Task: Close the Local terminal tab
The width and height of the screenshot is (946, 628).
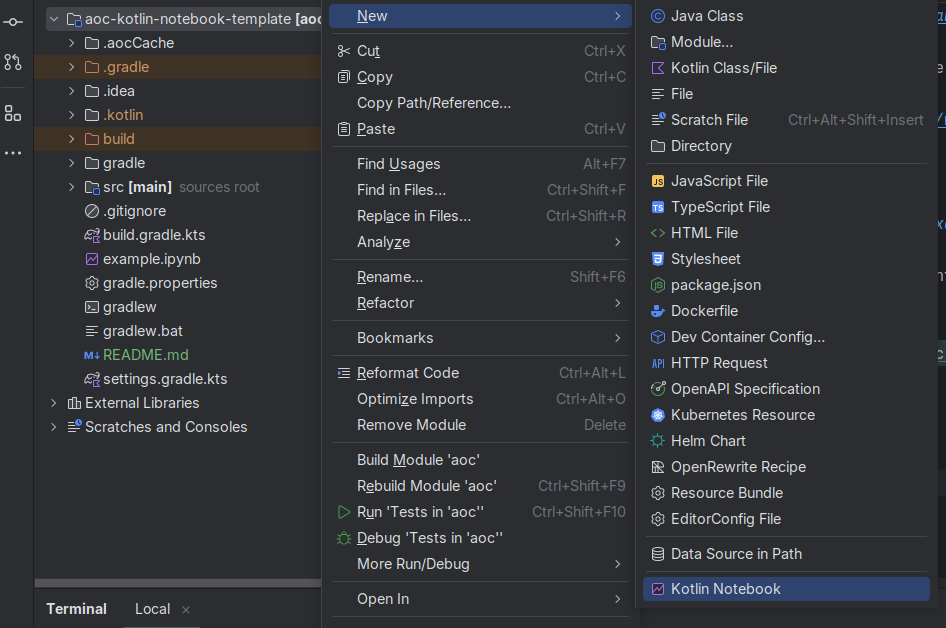Action: 186,609
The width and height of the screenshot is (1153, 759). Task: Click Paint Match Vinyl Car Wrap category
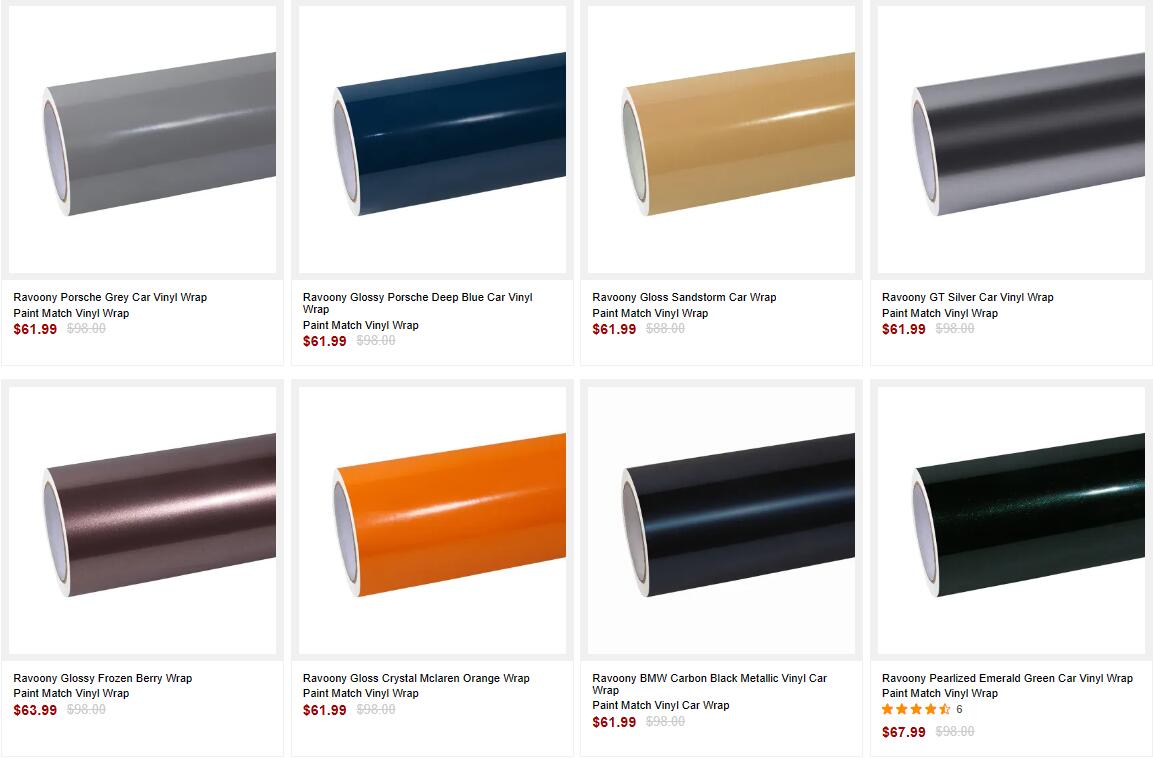(x=661, y=705)
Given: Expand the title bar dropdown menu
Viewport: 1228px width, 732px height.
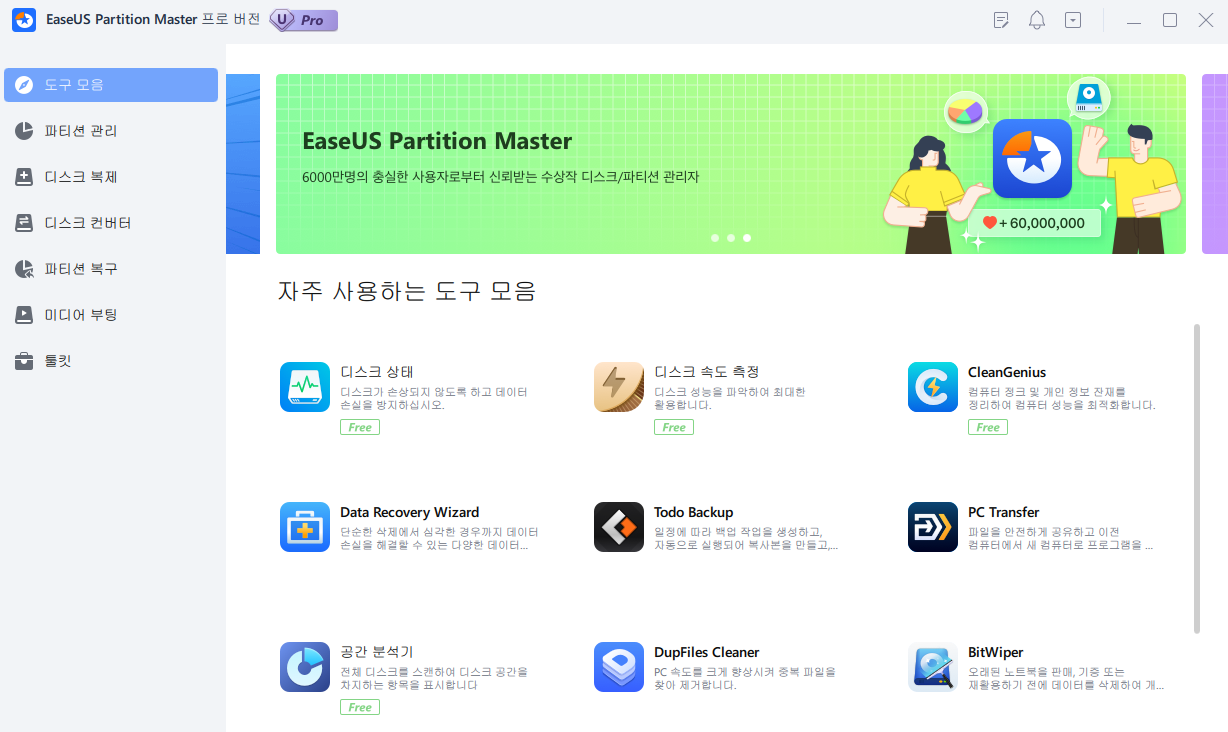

_Required work:_ Only the lines from the one containing "The width and height of the screenshot is (946, 628)." through the end of the records are wanted, set down exactly and without their pictures.

_Result of this task:_
The width and height of the screenshot is (946, 628).
Action: 186,609
The width and height of the screenshot is (1153, 759). Task: Click Paint Match Vinyl Car Wrap category
(x=661, y=705)
Given: Expand the title bar dropdown menu
Viewport: 1228px width, 732px height.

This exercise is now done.